Hi, I’m using Krita to learn raster animation right now. One of my shading techniques involves duplicating a layer, and applying a threshold mask to it (and all its frames), or possibly just use the levels mask. Then, I’ll apply a Gaussian edge detection to the threshold layer. After this, I have a nice blurred outline of my subject, which I can touch up with a brush if I need to.
From there, I convert it to a transparency layer, and then apply it to a vector layer which contains the shading color (or texture). This is all set to inherit alpha so it doesn’t spill over on the rest of the scene.
This does an excellent job at suggesting a 3D shape without requiring me to painstakingly paint every stroke, while allowing me to touch it up by hand where I need to. It’s reasonably memory efficient, too.
This saves a lot of time on complicated and articulated animations, like one I’m doing right now involving a sequence of ballet moves.
However, it feels like far too many steps for something so practical. I feel like Krita may have features already which I’m unaware of, like for making that solid-color copied layer. There’s a chance that I’m still doing things manually which could be automated, and this feels like the place to ask.
To give you an idea of the result, I’ve got a few screen shots here of my first frame. (Note that the mask one was recovered with GIMP, but you get the idea).
Can you do this using a suitable group structure, maybe with clones, then stacked filter masks for intermediate processing?

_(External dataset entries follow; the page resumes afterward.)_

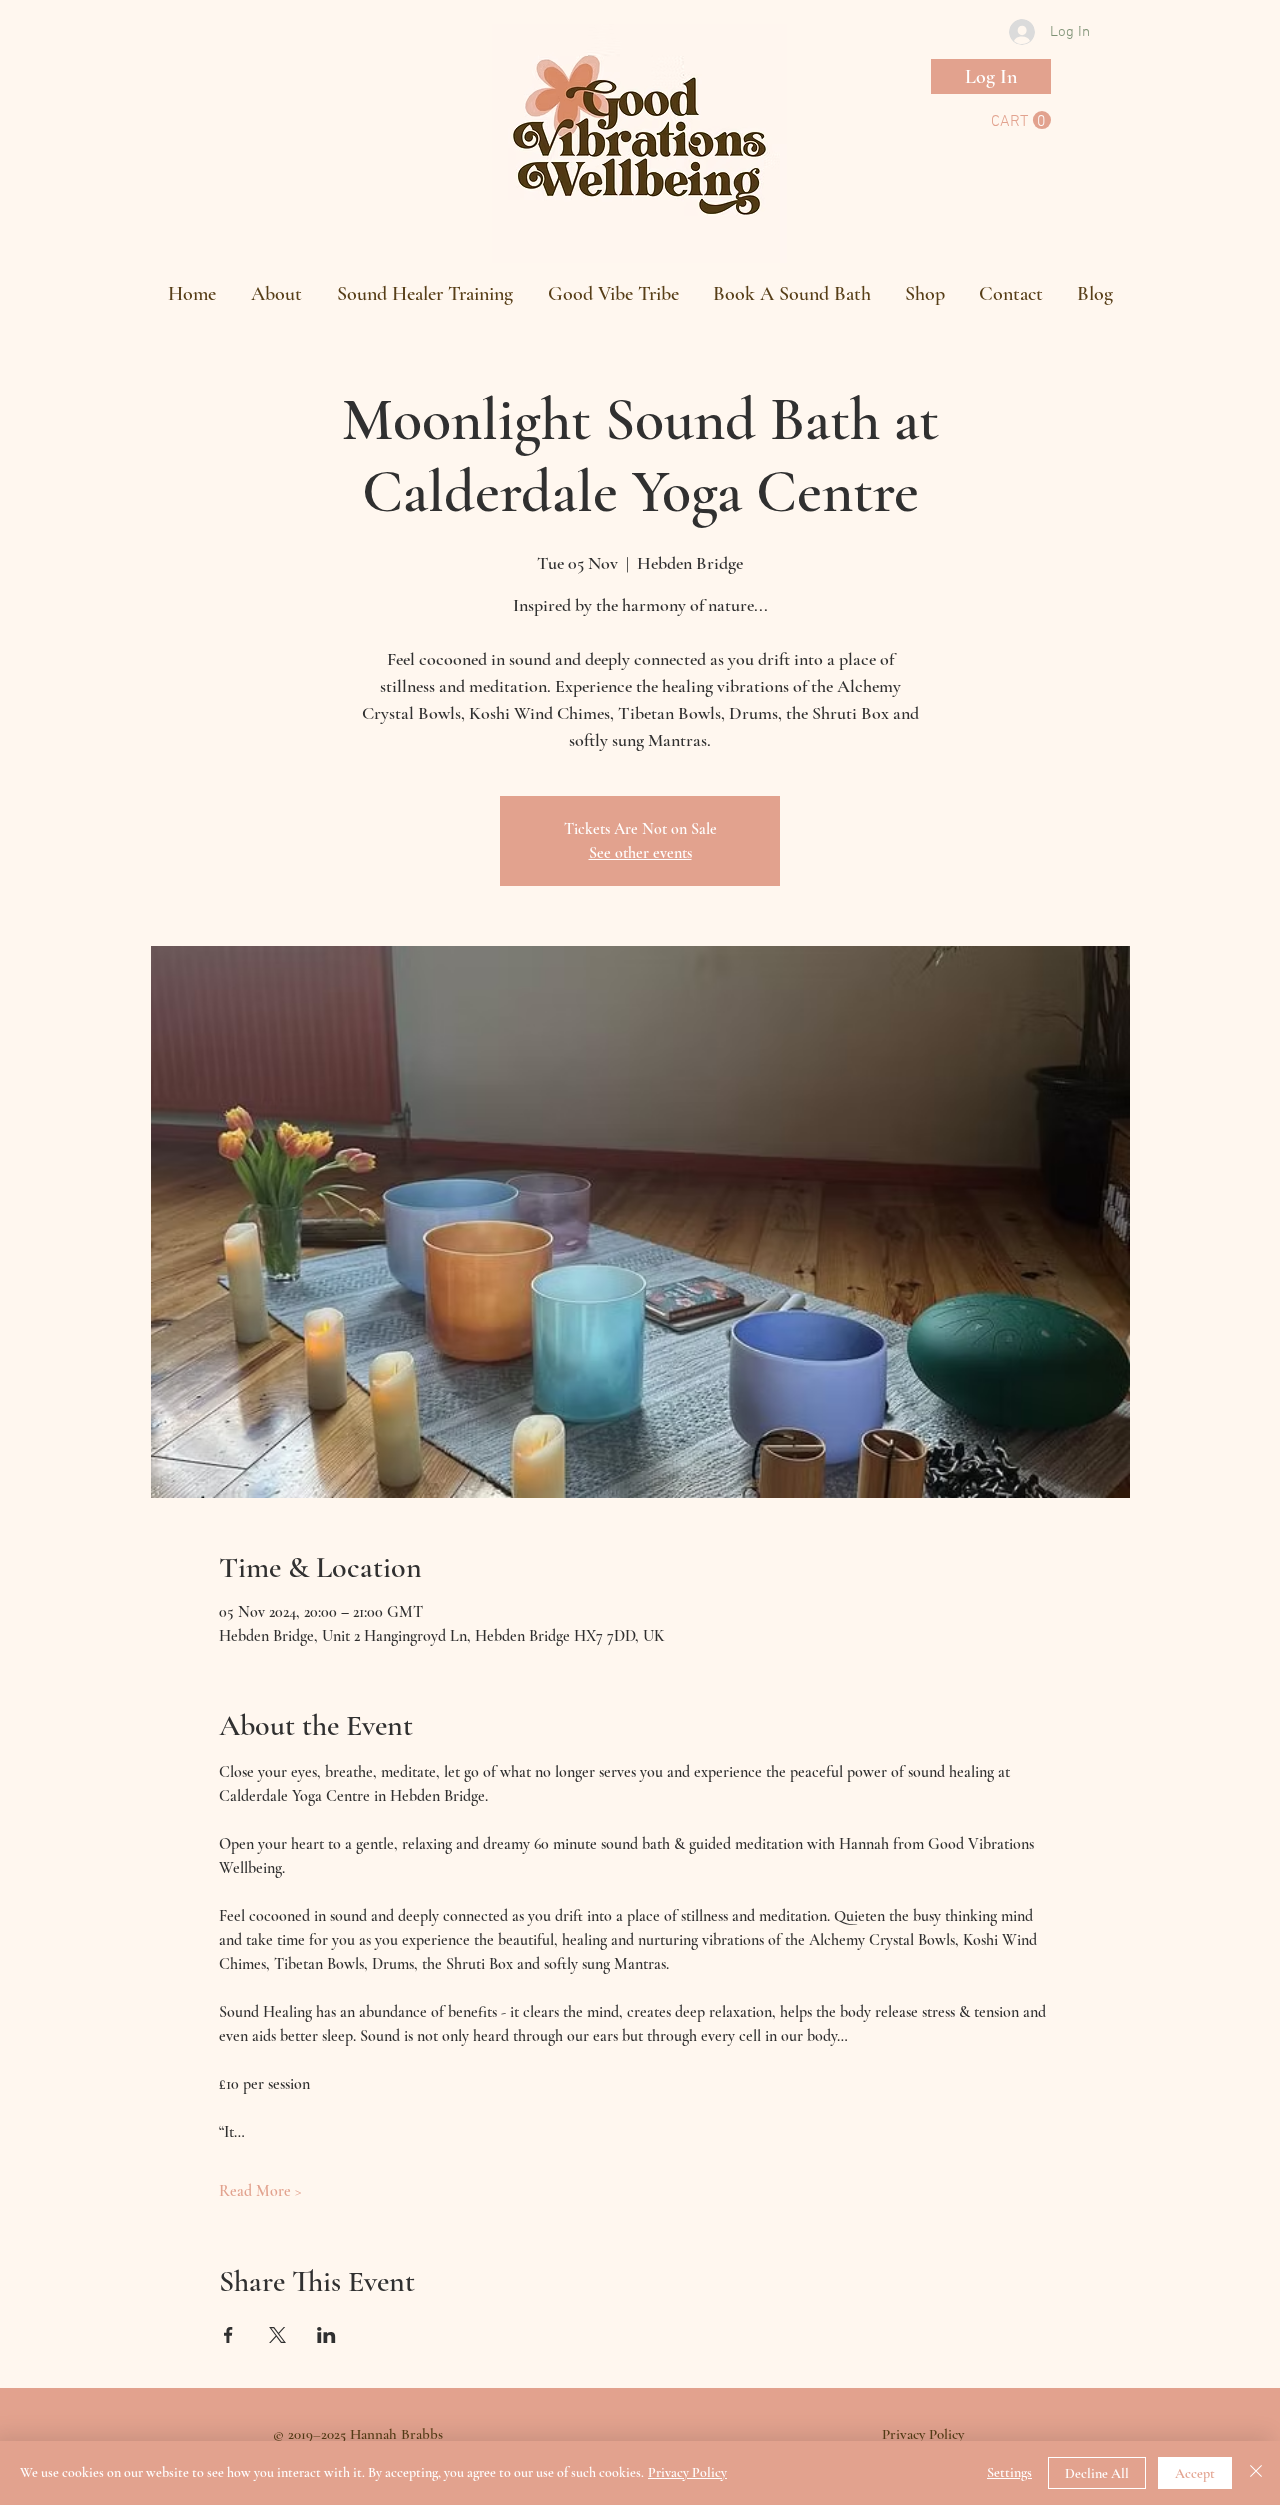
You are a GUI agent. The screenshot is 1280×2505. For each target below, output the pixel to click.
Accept (1195, 2473)
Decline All (1097, 2473)
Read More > (260, 2191)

That way, whatever you paint will have a processed version as the composited result.
You can turn off the processing layers/groups while making the initial artwork.
That is a great idea and it does work; but it takes an extraordinary amount of processing time for my filter masks. It’s fine for most filters, but once I’ve got something like a radius-100 Gaussian blur, it gets hard to use.
I do most of my initial work in 4K simply to remove artifacts for the final (old film editing trick), so that ends up being 4K (8,294,400 elements) times 40,000 (given a 100-pixel radius is squared off to 100 * 100 * 4, which seems reasonable) or 331,776,000,000 operations. This is… surprisingly doable on a modern machine, but it basically still means that I press “play” and then go have lunch while it sorts it out.
I know, that’s totally a me thing, but I really don’t want to budge from 4K!
Rethinking this: If you use a clone then that makes processing slow.
It would probably be better/faster to manually Duplicate the animated layer then drag the duplicate into the group that does the processing.
You’d need to do that after every change to the animated layer content but it would probably save time in the long run.
One thing which has sped it up has been replacing each flat color with a single spanning vector layer with a big rectangle in it, with a transparency mask applied. I’m just about certain that this is faster. I then group these flat colors together as objects which they’re representing, and then operate on the group.
I have noticed that for some operations, it’s easiest to duplicate, merge, and threshold the group and simply work with that; though if things were a bit speedier, it might be better to just clone it and keep it loose, making the respective changes with filters.
Honestly, the fastest way to do this might just be to render simpler components and use something like Kdenlive or Toonz for the layering!